# [HOW TO COMPLETE THIS TASK]
Return every record verbatim, omitting all pictures.

Stored data entries:
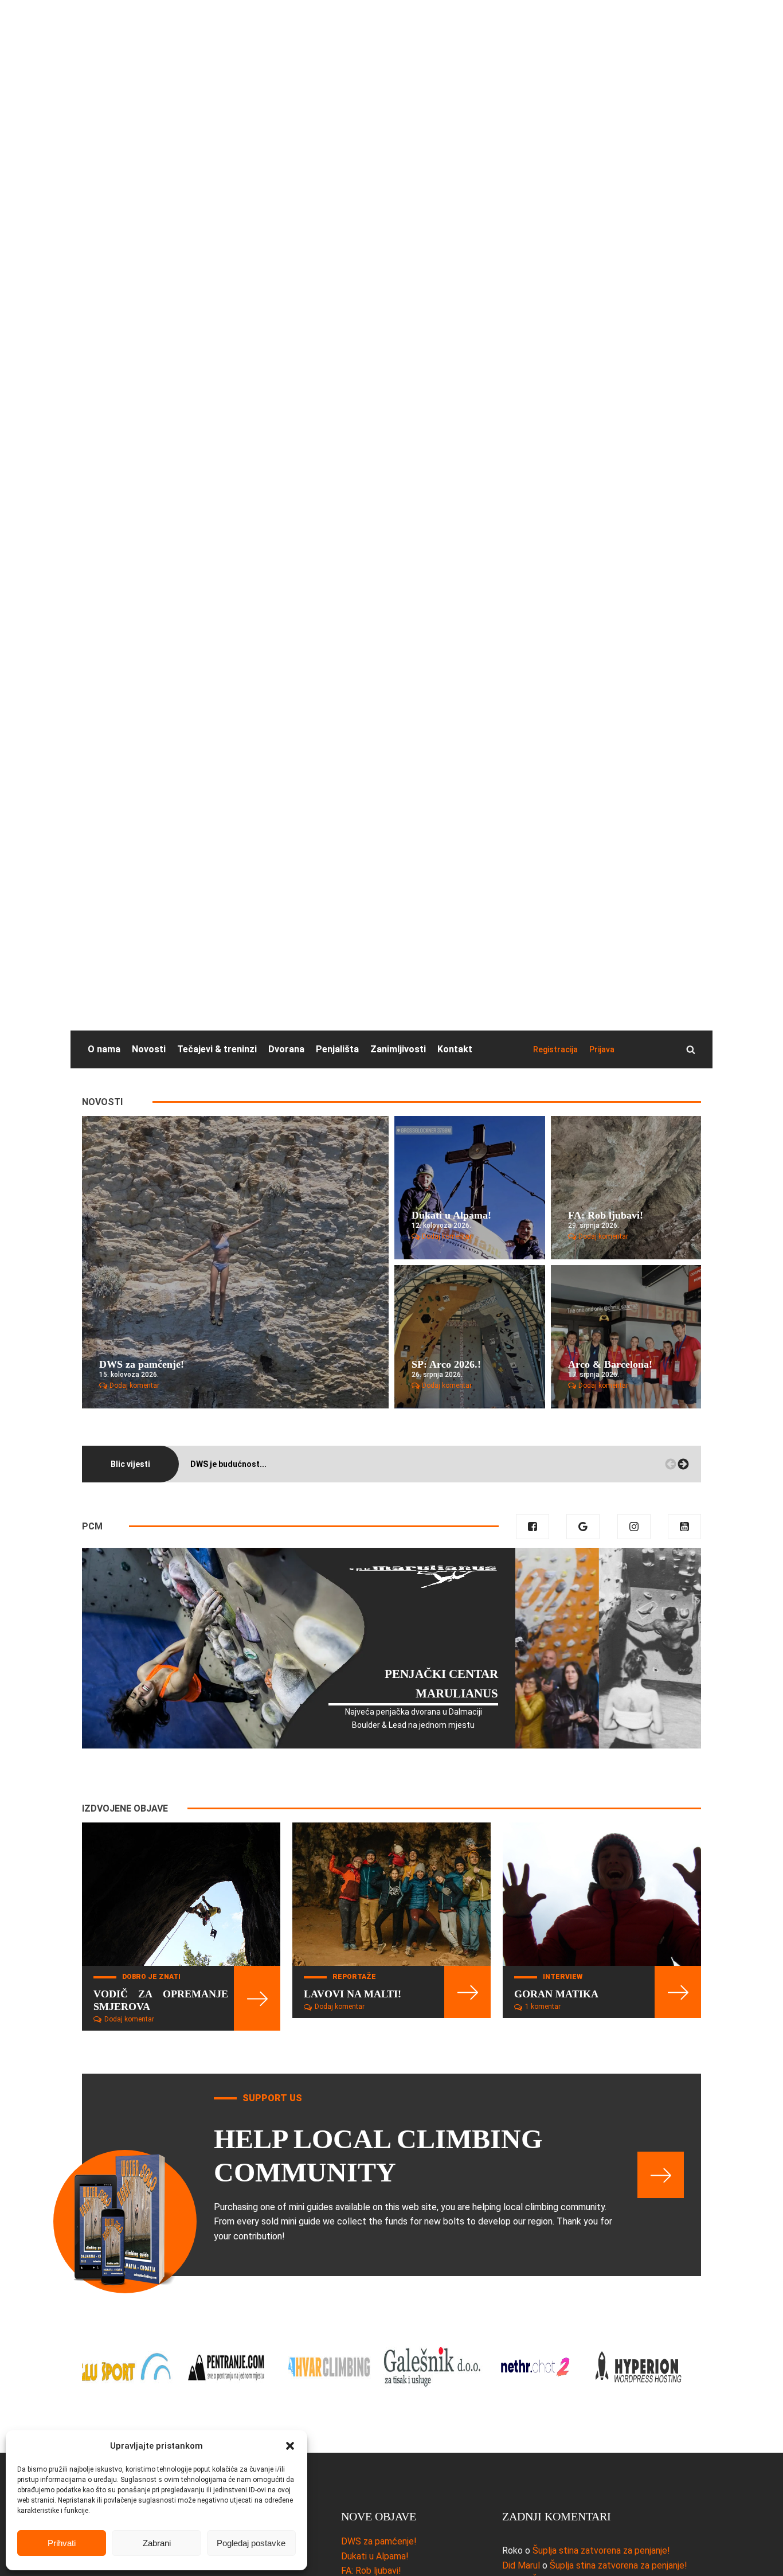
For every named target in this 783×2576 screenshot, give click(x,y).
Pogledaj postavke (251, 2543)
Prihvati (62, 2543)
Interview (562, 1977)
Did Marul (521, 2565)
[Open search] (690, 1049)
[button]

# [ANSWER]
For every named target in this 783×2576 screenshot, give click(x,y).
Pogledaj postavke (251, 2543)
Prihvati (62, 2543)
Interview (562, 1977)
Did Marul (521, 2565)
[Open search] (690, 1049)
[button]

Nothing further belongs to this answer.